Texto citado -
____________
Corría el 73´ en el Elland Road una tarde de abril de 2019. Penúltima jornada de la segunda división inglesa y Leeds, dirigido por Bielsa, al acecho del liderato, solo una victoria en su casa los mantendría en la lucha por el ascenso y un botín de 60 millones de libras. Un central del visitante Aston Villa cae por una lesión, sus compañeros infieren un marcaje arbitral y desdibujan la guardia, pero los locales continúan su carrera y el balón roza las redes.

El caos es inmediato, se encaran las camisetas, la alevosía contra la desconcentración. El técnico de casa grita fúrico y convoca a sus jugadores para señalar la próxima jugada. Incrédulos, se plantan en formación de saque inicial y permanecen paralizados, permitiendo el tanto de la igualada. Nadie entiende lo sucedido, solo el mandamás del banquillo. El marcador no se inmutó más y Leeds sepultó su posibilidad de gloria inmediata. La zona mixta era un juzgado en busca de una verdad lógica. Apareció por fin el artífice de todo y es cuestionado: “¿Por qué indicaste que regalaran el gol?”. “Porque no lo regalé, solo lo devolví”, palabras de sentencia por parte de Marcelo Bielsa.

De un rato para acá, el mundo se excusó de los avances tecnológicos para ser severamente estatista. Es innegable que esto ha permitido detonar programas de mitigación de pobreza, aumento de salarios, redistribución de programas sociales y prácticamente mejorar la calidad de vida de las personas.

Pero, ¿dónde cabe una sonrisa, los atardeceres y todo aquello que no precisa la cuantificación? Navegar entre la situación y la interpretación bajo la originalidad de cada experiencia hace del resultado una mera circunstancia del motivo. No hay mayor oposición en la persecución de la ética, el consenso no pone en cuestión la teoría, sí la iteración. Entonces los principios se vuelven polígonos maleables a la superficie de cada situación. La permisión eficaz vino a restar virtud a nuestra cotidianeidad. Hay inconformidad, pero la voz no ha hecho vibrar lo suficiente a las convicciones.

La integridad es un recurso escaso, pero aún no extinto. Surgen seres que aleccionan el valor del camino menos inmediato, no inercial y de menos satisfacciones numéricas, pero con un profundo sentido de revalorización por el embellecimiento de las pisadas en una vereda de espinas cuantitativas. Les adjudican la locura. Merece la pena referirlos.
____________
Material -
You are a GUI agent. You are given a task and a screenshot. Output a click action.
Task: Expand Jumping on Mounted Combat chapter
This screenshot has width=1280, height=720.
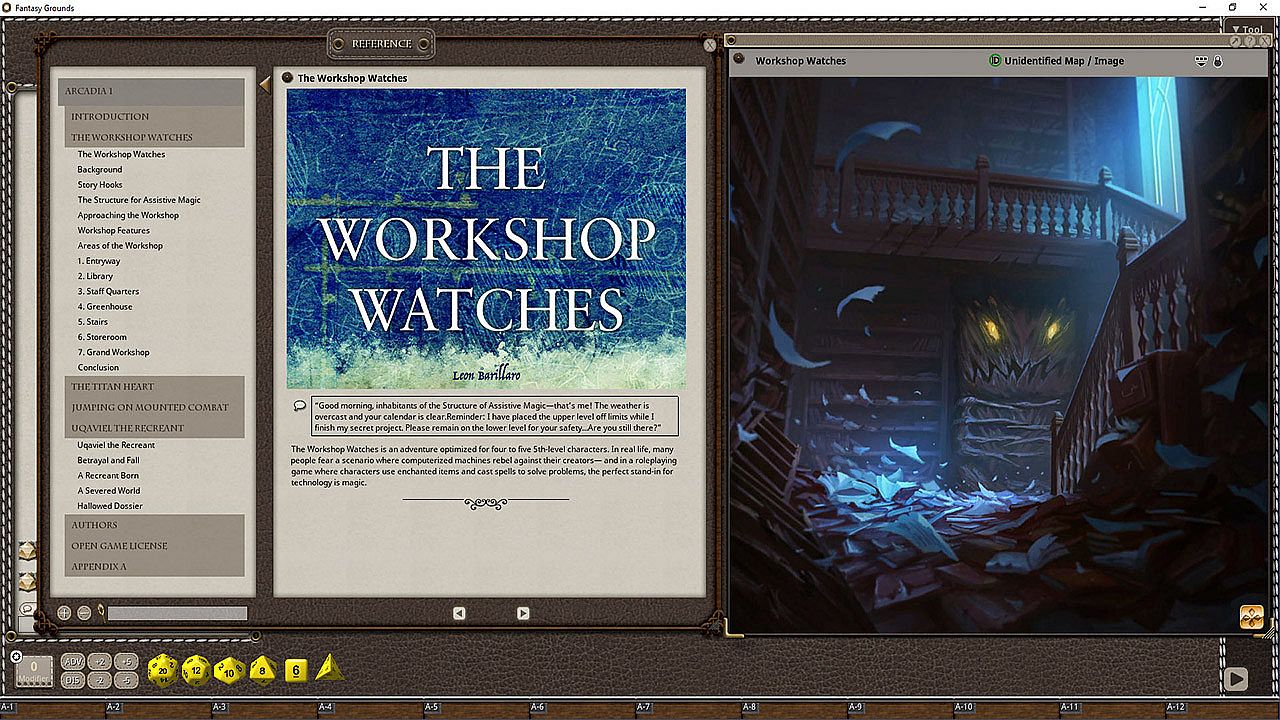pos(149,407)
____________
Ejercicios -
1 – Copia sin cambios el fragmento del texto sobre Bielsa que empieza en "Pero, ¿dónde cabe" y termina en "a las convicciones.".
2 – Di si cada afirmación coincide con el texto sobre Bielsa y respalda cada sí o no con las palabras exactas del texto que lo deciden. (a) El partido se jugó en el Elland Road en abril de 2019. (b) Leeds ganó el partido y siguió en la lucha por el ascenso. (c) Bielsa sostuvo que no había regalado el gol, sino que lo había devuelto.
3 – Prolonga el texto sobre Bielsa a partir de su última oración.
El material no hace falta para resolver estos ejercicios.

Respuestas -
1 –
Pero, ¿dónde cabe una sonrisa, los atardeceres y todo aquello que no precisa la cuantificación? Navegar entre la situación y la interpretación bajo la originalidad de cada experiencia hace del resultado una mera circunstancia del motivo. No hay mayor oposición en la persecución de la ética, el consenso no pone en cuestión la teoría, sí la iteración. Entonces los principios se vuelven polígonos maleables a la superficie de cada situación. La permisión eficaz vino a restar virtud a nuestra cotidianeidad. Hay inconformidad, pero la voz no ha hecho vibrar lo suficiente a las convicciones.

2 –
(a) Sí: "Corría el 73´ en el Elland Road una tarde de abril de 2019."
(b) No: "El marcador no se inmutó más y Leeds sepultó su posibilidad de gloria inmediata."
(c) Sí: "Porque no lo regalé, solo lo devolví"

3 –
El primer loco data del siglo IV a.C. dentro del esplendor ateniense de la antigua Grecia. Tras participar en la guerra del Peloponeso, el joven Sócrates determinó que su vocación sería la búsqueda de lo bello, virtuoso y verdadero a través de la filosofía. Dos mil años después, un chico rosarino de la Argentina ingresó a las fuerzas básicas de su equipo Newell’s. Distaba de la virtud máxima en aspecto alguno, pero le bastó para alcanzar la Primera División. Tres partidos después, Marcelo Bielsa se retiraba del rectángulo de cal a los 26 años. No era un capricho, tan solo su primer gran escrutinio a sí mismo.

Tras graduarse por educación física, tocó la puerta de su estadio y pidió trabajo en las fuerzas básicas. Su encomienda fue reclutar jóvenes de toda la Argentina. Compró un mapa, segmentó en 70 cuadrantes y los recorrió desde su viejo Fiat por más de 25 mil kilómetros. Al saber que un chico promesa firmaría la mañana siguiente con otro club, condujo la noche hasta llegar a la casa del muchacho a las 2 a.m. Tocó a la puerta con desquicio, habló con la familia y horas después firmó con Newell’s. El muchacho alcanzaría la selección y, como técnico, un subcampeonato de Champions. ¿Su nombre? Mauricio Pochettino.

No menor era la excentricidad de Sócrates. Al conocer la profecía del Oráculo de Delfos que le reconocía como el hombre más sabio en la Tierra, quiso encontrar el conocimiento en los hombres. En el camino, entendió al vicio como el resultado de la ignorancia y que las máximas a seguir en el conocimiento eran la virtud, el amor y la justicia. En su andar inicial, encontró sujetos que hablaban sobre lo que no sabían y eran autonombrados como sabios: los sofistas. Marcelo los detectó en los defensores del marcador como métrica única de evaluación: los resultadistas, capaces de pervertir la identidad al acomodo de la situación y negociar las formas con tal de mover la pizarra a favor propio.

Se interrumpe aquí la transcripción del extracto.